Tainted green onions from Mexico were blamed for a 2003 outbreak of hepatitis A in western Pennsylvania that was traced to a Mexican restaurant. Four people died and more than 600 people were sickened after eating the green onions at a Chi-Chi's restaurant.
Further tests planned
McLane Co., which distributes food to the region's Taco Bells, said federal investigators planned to test green onions, regular onions, cilantro, tomatoes and lettuce from its southern New Jersey warehouse.
Authorities also planned to look at a nearby facility of a produce processor, Ready Pac Produce, which handles lettuce, tomatoes, onions and other ingredients for Taco Bell. A Ready Pac spokesman did not immediately return calls.

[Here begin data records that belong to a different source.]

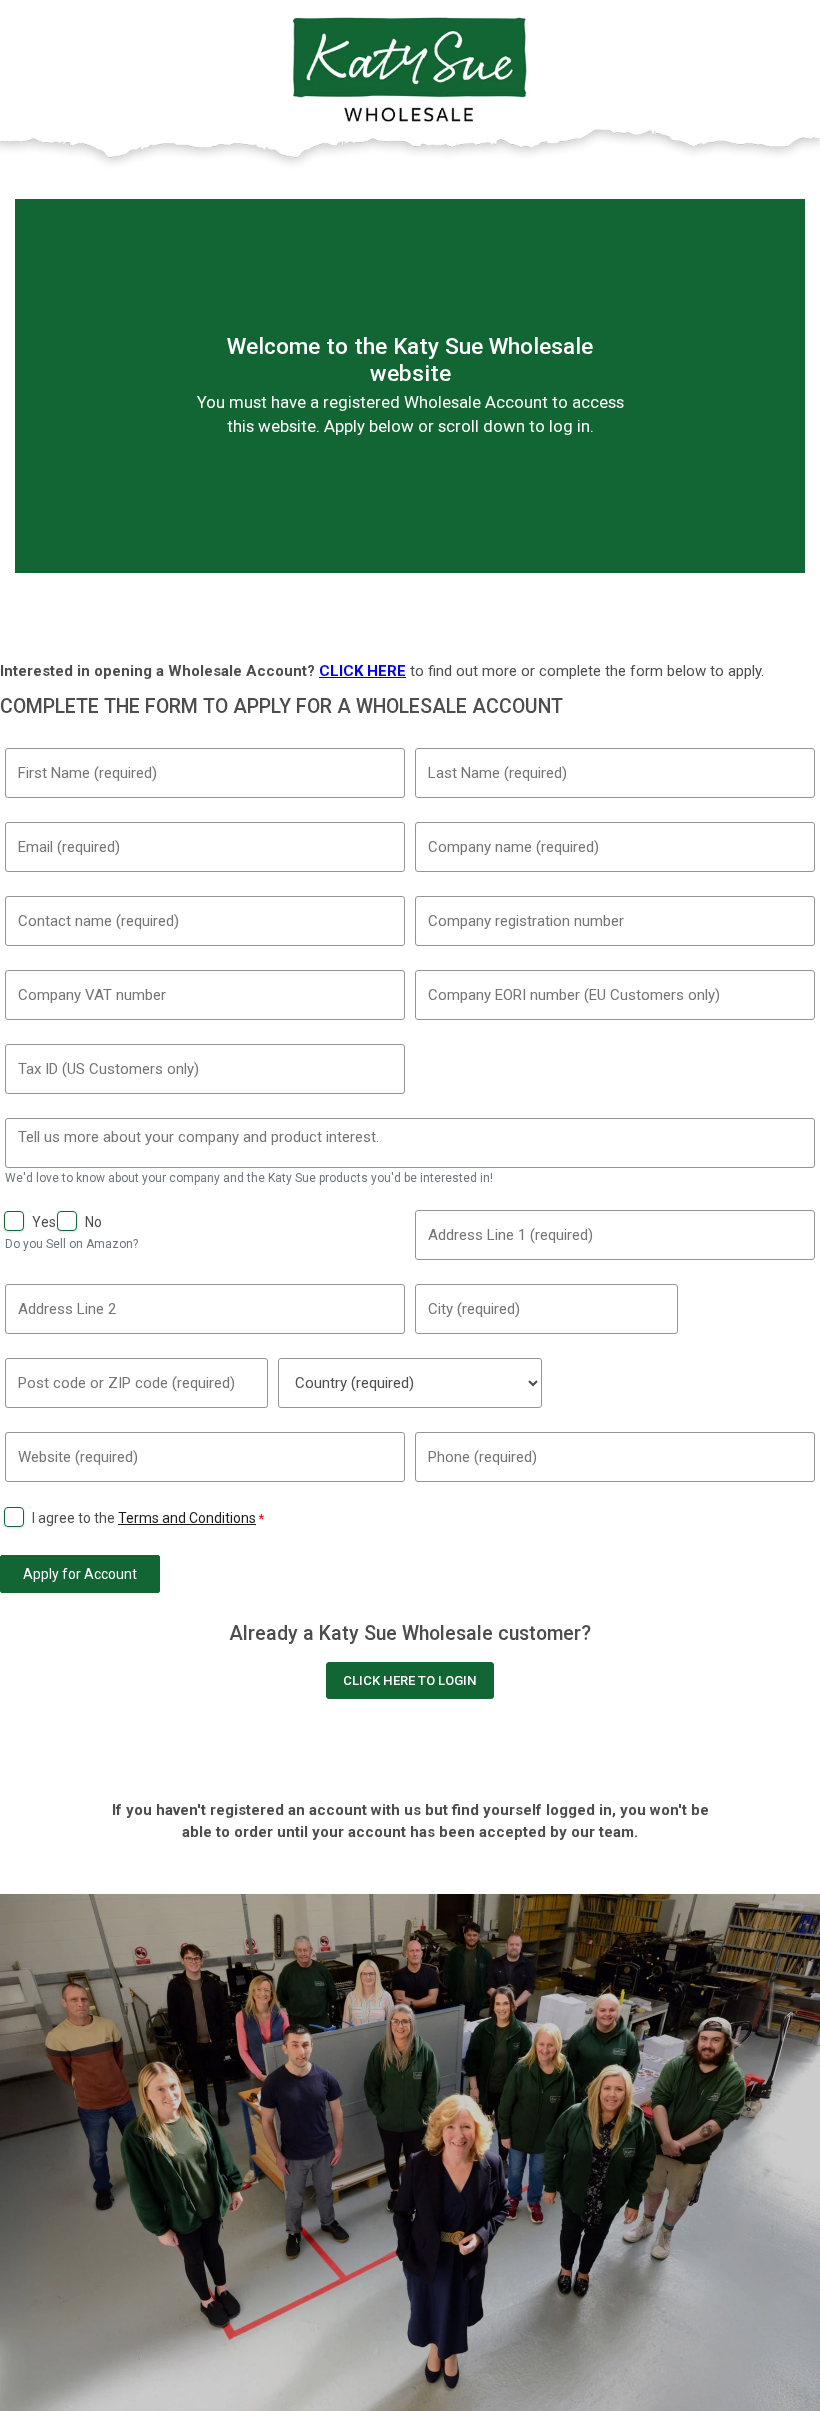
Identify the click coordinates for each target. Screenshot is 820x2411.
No (93, 1222)
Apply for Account (80, 1574)
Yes (44, 1222)
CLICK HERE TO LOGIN (410, 1680)
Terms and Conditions (187, 1518)
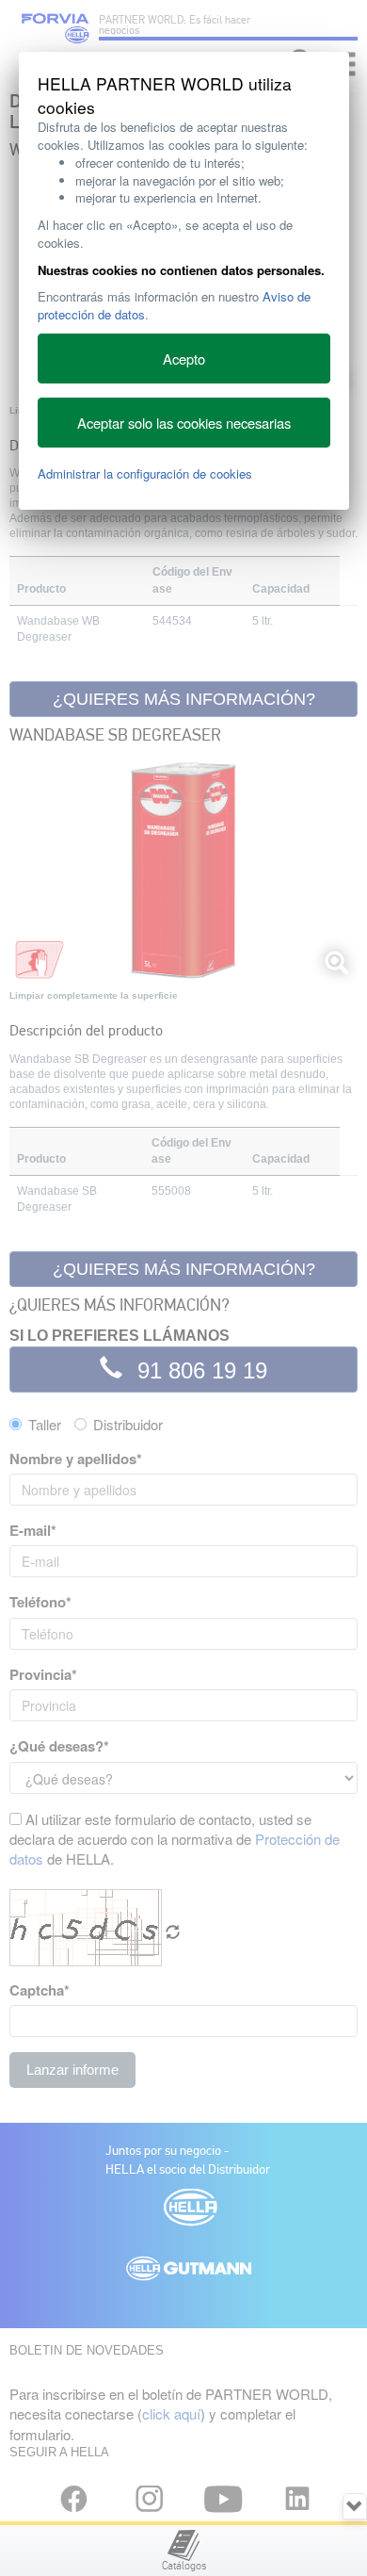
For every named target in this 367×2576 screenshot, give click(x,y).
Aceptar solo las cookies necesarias (184, 422)
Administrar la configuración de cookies (145, 473)
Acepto (184, 358)
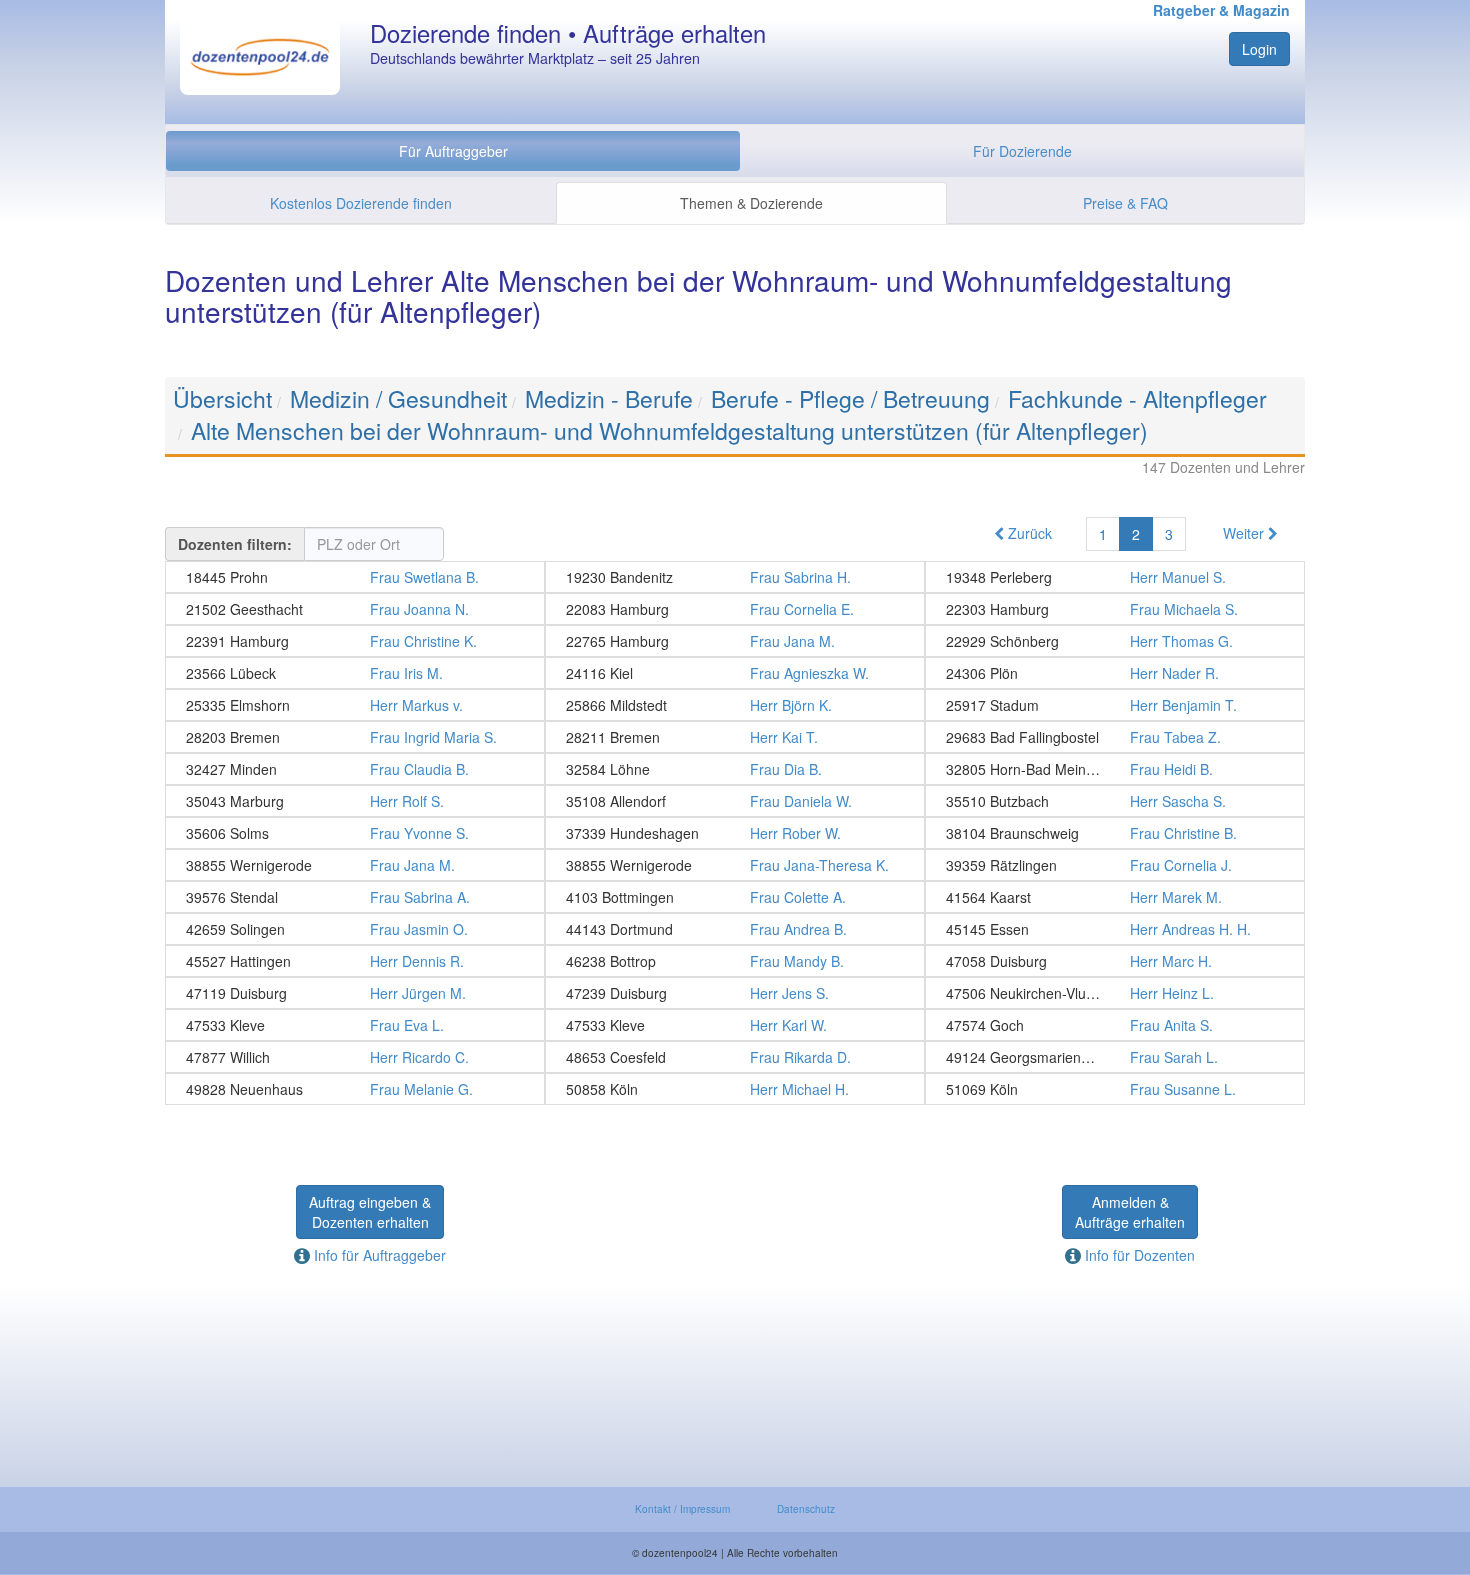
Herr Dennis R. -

E. coli is found in the feces of humans and livestock. Most E. coli infections are associated with undercooked meat, but the bacteria also can be found on sprouts or leafy vegetables such as spinach. People can spread the germs if they do not thoroughly wash their hands after using the bathroom.
E. coli, or Escherichia coli, is a common and ordinarily harmless bacteria, but certain strains can cause abdominal cramps, fever, bloody diarrhea, kidney failure, blindness, paralysis and death.